I would just reply to the next text with
'I've told you the answer, don't contact me anymore' and then get your daughter to block her.

SoupDragon · 14/06/2019 15:45

Of course the limo company isn't going to refund the girl but giving the girl the limo company phone number is a good way of deflecting the problem onto them.

Why would you want to deflect the problem onto someone who has nothing to do with it but has the power to cancel the limo booking completely as it's too much hassle?

AnthonyCrowley · 14/06/2019 15:59

I think you ought to contact the girls mother and say if this csrries on you will contact the police as it's harrassment. Do not refund her as the next person who drops out will want a refund, etc.

Lesson learned here for this girl is that some things are not refundable. If she bought a plane ticket and decided not to go she wouldn't get a refund.

mbosnz · 14/06/2019 16:03

I'm wondering if the other girls know about this little madam's behaviour? Because I'm thinking they'd be fairly unimpressed and supportive of your daughter - who has done absolutely nothing wrong, and gone to a great deal of trouble to organise this for her friends.

Isatis · 14/06/2019 16:16

It may be worth one response from your DD along the lines of "As you know, I've had to hire the limo at a set price, and the contribution from everyone is based on that price divided by the number of people going. I can't get a refund for your contribution from the limo company, therefore if I refund you I will have to pay the £45 extra out of my own pocket. As it's not my fault that you don't want to come, can you explain exactly why you think I should pay?"

justmyview · 14/06/2019 16:20

“Hi Jane. I’ve told DD to stop responding to Susie’s messages as they’re getting a bit much now. DD has no power of refunds. The company is XYZ limos if you want to contact them.”

I think this is good

purpleboy · 14/06/2019 17:58

Thank you all, I've got hold of girls mums email address so will send her an email.
Not holding my breath for a civil response, the parent who gave me the email said she is a dragonConfused

OP posts:
LittleOwl153 · 14/06/2019 18:05

Then on that basis I wouldnt bother contacting her mother - you dont want to get in to a battle with her. Between adults things easily escallate

If the kid has stopped contacting leave it at that. If she starts again get your daughter to reply that she will contact the police if she hears any more.

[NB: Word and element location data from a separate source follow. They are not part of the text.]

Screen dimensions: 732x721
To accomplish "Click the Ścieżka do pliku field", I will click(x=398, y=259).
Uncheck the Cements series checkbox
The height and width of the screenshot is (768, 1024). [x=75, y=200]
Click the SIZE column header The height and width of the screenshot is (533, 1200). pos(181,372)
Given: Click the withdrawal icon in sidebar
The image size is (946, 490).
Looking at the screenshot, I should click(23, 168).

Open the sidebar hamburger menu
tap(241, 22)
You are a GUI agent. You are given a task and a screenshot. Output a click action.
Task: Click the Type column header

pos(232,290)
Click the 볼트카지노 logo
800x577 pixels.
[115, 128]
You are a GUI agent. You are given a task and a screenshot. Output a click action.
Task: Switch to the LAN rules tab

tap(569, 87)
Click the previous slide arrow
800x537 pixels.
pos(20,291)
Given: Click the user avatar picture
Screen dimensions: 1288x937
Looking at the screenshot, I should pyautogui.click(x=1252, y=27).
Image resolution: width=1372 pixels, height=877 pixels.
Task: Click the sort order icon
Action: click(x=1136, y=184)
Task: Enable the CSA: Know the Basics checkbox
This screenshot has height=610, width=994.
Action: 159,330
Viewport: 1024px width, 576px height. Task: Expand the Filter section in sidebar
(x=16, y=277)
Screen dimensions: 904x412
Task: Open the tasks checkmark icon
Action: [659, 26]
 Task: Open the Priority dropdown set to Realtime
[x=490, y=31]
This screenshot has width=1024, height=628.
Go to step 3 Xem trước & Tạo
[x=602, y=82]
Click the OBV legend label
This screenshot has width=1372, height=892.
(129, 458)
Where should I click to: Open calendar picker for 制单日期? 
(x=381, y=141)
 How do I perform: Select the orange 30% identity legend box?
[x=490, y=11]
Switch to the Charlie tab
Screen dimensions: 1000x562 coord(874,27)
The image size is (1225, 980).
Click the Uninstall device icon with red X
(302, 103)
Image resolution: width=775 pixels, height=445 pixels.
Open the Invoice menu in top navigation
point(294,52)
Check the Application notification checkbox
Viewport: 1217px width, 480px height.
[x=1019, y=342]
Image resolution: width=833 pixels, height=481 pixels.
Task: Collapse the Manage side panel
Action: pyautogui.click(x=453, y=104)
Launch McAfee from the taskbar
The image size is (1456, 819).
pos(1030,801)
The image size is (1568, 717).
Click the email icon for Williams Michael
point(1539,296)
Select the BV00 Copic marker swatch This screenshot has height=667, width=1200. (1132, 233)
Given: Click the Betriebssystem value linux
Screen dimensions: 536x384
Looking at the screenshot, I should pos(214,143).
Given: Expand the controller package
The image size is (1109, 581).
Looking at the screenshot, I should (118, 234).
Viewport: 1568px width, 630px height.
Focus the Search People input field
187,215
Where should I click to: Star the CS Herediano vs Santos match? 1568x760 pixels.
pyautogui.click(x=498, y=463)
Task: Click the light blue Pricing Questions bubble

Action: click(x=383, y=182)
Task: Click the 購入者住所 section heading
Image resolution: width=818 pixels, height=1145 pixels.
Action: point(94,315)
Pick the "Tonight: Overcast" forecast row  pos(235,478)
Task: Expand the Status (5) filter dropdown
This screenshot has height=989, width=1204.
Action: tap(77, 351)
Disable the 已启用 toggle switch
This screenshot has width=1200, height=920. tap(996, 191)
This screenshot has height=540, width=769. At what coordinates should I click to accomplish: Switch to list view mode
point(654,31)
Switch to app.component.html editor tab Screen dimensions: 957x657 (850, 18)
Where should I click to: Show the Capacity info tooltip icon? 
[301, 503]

Contraceptionismyfriend · 14/06/2019 18:42

Then let her blow her hot air. What can she actually do to either of you?
Either just block the girl and be done with it all or message the mother and tell her that they're not getting the money back and her daughter needs to leave yours alone.

purpleboy · 14/06/2019 20:00

Yes I think your right. Unless she messages DD again i will leave it. The girls have to spend the next 2 years together at 6th form. So could be uncomfortable for a while!

OP posts:
bellabasset · 14/06/2019 20:11

I would send a copy of the invoice with the terms and conditions on it. If dd and the other 12 girls are happy to do this the spare places could be advertised at the school.

You sometimes buy a service that is non refundable and the girl needs to understand this.